And so we come to Superior Saturday, the 6th book in Garth Nix's fantastic Keys To The Kingdom series. What i've always liked about the series is the way so many elements of it seem so light hearted while on the other hand, there is always a far more mature, serious, darker side lurking just in the background, breaking through the the foreground every so often.

Never more so than Superior Saturday which really ups the stakes. In an interesting cut back to the events unfolding on Earth, the unnamed city now faces destruction by nukes as the army tries a last resort option to control the plague fears.
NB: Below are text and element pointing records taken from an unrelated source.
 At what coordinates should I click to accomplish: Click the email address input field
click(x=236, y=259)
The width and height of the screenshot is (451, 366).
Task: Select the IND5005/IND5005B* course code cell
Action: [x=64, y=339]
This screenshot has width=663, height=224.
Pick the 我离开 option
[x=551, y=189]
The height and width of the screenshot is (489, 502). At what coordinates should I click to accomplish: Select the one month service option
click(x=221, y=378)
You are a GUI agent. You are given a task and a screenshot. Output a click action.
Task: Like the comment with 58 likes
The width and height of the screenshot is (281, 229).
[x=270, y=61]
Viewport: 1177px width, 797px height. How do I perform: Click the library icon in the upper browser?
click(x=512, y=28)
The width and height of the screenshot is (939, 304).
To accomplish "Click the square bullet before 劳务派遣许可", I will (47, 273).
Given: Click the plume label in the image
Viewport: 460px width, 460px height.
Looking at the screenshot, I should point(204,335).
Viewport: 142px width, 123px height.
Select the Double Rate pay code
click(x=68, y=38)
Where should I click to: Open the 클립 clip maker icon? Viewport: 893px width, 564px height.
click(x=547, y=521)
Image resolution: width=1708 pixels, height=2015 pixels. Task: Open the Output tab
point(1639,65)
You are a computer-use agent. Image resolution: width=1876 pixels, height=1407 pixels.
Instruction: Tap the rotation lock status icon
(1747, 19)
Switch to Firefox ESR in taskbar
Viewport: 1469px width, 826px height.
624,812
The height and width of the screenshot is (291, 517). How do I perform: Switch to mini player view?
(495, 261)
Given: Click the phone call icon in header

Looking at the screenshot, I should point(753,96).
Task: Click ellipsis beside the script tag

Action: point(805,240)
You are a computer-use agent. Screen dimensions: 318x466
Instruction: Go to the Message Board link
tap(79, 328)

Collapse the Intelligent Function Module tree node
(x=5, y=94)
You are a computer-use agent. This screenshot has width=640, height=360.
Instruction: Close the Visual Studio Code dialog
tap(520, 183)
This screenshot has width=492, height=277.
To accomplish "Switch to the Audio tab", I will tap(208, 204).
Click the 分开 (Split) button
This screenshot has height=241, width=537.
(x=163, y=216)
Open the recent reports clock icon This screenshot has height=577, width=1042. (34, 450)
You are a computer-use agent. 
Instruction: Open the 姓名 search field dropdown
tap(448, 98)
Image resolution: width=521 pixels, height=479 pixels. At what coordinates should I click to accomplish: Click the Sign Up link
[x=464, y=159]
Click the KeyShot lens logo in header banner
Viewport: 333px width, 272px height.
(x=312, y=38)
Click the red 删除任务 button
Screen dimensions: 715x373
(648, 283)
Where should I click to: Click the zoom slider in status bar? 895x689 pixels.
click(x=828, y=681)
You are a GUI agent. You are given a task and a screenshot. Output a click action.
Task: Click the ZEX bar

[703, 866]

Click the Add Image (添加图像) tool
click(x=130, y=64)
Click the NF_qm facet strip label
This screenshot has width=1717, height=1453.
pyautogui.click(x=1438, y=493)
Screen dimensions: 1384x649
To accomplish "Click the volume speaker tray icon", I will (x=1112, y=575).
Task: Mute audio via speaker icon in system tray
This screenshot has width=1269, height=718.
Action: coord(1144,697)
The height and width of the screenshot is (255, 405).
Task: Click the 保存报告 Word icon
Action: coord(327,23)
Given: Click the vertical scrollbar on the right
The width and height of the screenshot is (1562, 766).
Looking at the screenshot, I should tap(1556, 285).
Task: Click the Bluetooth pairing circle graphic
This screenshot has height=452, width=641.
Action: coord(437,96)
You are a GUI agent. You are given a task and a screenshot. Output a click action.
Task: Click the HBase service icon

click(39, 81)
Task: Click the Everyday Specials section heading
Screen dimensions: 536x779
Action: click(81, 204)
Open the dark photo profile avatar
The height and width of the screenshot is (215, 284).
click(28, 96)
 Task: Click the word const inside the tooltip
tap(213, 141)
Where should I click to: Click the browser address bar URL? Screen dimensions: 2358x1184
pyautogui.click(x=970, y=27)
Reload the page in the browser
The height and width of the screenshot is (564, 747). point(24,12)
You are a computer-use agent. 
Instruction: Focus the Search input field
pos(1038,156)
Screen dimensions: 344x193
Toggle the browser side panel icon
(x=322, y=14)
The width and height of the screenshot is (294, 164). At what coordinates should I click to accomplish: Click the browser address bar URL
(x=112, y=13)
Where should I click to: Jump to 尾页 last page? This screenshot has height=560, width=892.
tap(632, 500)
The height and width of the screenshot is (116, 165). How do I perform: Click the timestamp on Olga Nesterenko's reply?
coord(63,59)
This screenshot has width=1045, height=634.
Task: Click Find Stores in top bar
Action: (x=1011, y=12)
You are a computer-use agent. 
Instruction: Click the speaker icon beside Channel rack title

I really enjoyed this aspect of the book and the cutting between Arthur and Leaf no longer feels as jarring as it did previously, Leaf's role in this book being particularly commendable as Nix works in a bit of contemporary action-thriller stuff which works as a nice counterpoint to the fantasy of Arthur's adventures in the house.

And so we come to our lead character himself, Arthur, and finally, he decides to just go for it and accept he's going to have to become a Denizen in order to save the House. I can't tell you how relieved i was when i read that part, finally he could use the key's abilities to their full extent and the way he stops time and holds back a giant wave of Nothing is pretty awe-inspiring cinematic stuff.

Obviously, with this new-found power, comes ever-greater dangers. Saturday is a sutiably aloof villain, Nix's imagery of her 10,000+ feet tower is fascinating as is the workings of its various machinery by the Piper's children. The ever-fabulous Suzy gets a fair share of action too, her cockney charms always serving up great moments humour here and there.